Londrina ᖠO governador Jaime Lerner (PFL) disse que vetou o Programa de Incentivo à Produção e Industrialização do Algodão no Paraná (Proalpar), que prevê redução da arrecadação de ICMS pelo Estado para aumentar o cultivo de lavouras no Estado, porque considerou que a idéia precisava de adequações. ‘‘Eu nunca vetei projeto que promova desenvolvimento. Às vezes, é necessária uma adequação’’, afirmou ontem na visita a municípios do Vale do Ivaí. O projeto aprovado na Assembléia estabelece que o governo fique com 25% da receita do ICMS sobre o algodão, a indústria 37,5%, os produtores 30% e as instituições de pesquisa 7,5%.
Apesar do projeto ter voltado à Assembléia e poder se tornar lei se for promulgado pelos deputados, Lerner não pretende mudar de opinião sobre a proposta. ‘‘Às vezes um projeto que tem uma intenção fere a lei.
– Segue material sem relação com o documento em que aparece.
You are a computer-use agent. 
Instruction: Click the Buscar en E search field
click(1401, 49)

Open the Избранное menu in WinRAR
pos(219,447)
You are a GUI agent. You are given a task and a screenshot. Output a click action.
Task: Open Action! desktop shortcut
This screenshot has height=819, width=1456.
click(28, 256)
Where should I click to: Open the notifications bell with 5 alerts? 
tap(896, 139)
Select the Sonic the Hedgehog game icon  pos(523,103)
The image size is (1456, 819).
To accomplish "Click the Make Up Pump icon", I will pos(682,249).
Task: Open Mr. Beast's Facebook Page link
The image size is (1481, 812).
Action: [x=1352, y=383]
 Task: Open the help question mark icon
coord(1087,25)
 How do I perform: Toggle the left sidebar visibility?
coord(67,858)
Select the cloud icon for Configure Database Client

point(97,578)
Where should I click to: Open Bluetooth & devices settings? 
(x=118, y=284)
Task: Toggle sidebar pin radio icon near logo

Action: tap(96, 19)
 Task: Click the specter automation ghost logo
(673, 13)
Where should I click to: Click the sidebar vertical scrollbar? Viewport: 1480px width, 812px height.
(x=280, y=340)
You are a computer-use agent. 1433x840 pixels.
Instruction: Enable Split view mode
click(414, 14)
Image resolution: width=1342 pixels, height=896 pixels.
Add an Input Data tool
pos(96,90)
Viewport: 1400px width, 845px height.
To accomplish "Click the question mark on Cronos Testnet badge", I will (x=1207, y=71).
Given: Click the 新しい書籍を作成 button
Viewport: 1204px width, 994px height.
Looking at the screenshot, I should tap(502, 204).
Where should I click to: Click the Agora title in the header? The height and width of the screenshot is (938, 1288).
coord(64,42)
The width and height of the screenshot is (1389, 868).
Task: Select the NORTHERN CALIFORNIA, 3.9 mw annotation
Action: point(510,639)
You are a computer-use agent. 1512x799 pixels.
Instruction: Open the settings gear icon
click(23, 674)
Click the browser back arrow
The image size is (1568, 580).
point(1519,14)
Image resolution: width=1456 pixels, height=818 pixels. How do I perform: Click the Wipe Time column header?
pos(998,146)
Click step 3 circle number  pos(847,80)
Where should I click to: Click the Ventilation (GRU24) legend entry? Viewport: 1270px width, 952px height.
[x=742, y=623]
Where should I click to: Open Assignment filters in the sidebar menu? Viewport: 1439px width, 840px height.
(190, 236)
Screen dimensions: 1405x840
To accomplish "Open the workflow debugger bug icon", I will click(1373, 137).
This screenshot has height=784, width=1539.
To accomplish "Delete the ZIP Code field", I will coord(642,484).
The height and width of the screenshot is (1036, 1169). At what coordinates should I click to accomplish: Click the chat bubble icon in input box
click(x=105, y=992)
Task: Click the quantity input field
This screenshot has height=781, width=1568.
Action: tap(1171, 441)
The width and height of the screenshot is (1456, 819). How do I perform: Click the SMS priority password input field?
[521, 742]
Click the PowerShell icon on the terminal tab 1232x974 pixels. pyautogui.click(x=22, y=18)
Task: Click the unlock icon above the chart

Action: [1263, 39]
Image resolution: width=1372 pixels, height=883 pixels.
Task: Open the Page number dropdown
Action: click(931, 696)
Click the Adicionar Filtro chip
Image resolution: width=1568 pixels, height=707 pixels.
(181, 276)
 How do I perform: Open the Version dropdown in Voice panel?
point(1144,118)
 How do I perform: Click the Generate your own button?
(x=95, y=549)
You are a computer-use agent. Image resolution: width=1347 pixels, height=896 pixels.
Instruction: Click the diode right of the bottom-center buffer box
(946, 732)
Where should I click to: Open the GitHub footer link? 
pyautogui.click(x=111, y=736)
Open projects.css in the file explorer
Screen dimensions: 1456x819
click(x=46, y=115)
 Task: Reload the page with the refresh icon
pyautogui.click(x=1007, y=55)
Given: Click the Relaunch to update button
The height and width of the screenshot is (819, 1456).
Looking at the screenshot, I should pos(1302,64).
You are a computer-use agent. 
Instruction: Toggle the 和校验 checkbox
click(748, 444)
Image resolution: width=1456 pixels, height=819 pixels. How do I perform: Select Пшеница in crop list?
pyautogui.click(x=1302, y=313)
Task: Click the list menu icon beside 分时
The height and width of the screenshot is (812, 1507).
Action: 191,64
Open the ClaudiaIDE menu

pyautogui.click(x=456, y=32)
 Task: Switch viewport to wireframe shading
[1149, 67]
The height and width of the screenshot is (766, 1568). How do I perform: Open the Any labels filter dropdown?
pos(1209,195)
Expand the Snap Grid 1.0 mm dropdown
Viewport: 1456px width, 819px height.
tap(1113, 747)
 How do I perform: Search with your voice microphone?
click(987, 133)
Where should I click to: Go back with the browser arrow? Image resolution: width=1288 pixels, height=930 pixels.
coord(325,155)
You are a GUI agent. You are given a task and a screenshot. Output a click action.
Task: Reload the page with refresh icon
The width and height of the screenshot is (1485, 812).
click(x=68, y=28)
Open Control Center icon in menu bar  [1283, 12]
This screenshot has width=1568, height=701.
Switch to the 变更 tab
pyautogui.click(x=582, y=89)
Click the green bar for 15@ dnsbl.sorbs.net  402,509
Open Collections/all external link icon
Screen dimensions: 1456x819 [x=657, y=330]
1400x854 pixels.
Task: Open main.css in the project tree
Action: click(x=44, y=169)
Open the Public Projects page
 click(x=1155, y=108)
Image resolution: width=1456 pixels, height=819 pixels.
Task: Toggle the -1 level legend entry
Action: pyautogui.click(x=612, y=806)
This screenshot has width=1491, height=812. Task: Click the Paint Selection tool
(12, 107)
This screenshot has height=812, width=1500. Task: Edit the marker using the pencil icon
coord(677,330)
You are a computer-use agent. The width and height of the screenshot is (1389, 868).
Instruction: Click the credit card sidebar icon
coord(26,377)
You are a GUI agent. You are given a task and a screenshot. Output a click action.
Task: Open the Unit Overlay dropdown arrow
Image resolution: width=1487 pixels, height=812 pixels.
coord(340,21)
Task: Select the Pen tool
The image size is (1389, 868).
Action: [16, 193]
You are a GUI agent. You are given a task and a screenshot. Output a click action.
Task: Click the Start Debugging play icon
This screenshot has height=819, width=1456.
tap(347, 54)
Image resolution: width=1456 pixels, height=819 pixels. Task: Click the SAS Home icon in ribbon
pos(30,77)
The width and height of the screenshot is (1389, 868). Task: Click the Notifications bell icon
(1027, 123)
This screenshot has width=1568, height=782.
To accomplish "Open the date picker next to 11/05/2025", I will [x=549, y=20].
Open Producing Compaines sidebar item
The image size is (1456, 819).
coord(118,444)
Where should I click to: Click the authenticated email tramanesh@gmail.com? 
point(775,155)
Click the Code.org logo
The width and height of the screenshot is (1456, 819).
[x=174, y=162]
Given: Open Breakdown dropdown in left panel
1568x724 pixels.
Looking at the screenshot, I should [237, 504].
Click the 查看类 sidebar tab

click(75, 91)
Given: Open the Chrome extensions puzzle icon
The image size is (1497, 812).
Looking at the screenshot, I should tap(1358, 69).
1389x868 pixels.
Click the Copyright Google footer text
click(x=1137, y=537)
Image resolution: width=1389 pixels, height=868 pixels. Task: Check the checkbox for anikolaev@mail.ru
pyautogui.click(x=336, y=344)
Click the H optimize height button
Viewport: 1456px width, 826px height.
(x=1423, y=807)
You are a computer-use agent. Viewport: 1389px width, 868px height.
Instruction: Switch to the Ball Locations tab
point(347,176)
Então nós temos que adequadá-lo à legislação para que não seja inconstitucional. Mas a intenção é boa e nós vamos trabalhar em cima’’, argumentou o governador.
Representantes da Associação dos Cotonicultores do Paraná, cooperativas e empresas se reuniram ontem em Maringá para debater estratégias de revitalização da cadeia produtiva do algodão no Estado. Na safra 91/92, o Paraná tinha 80 mil produtores cultivando 705 mil hectares de algodão. Atualmente são apenas 2,5 mil agricultores e 37 mil hectares de lavouras.
As entidades sustentam que o algodão ocupa grande quantidade de mão-de-obra. Além disso, destacam que a perda de receita com ICMS, num primeiro momento, pode ser recuperada com o aumento da área cultivada, novos empregos criados e dinheiro que passará a circular na economia paranaense.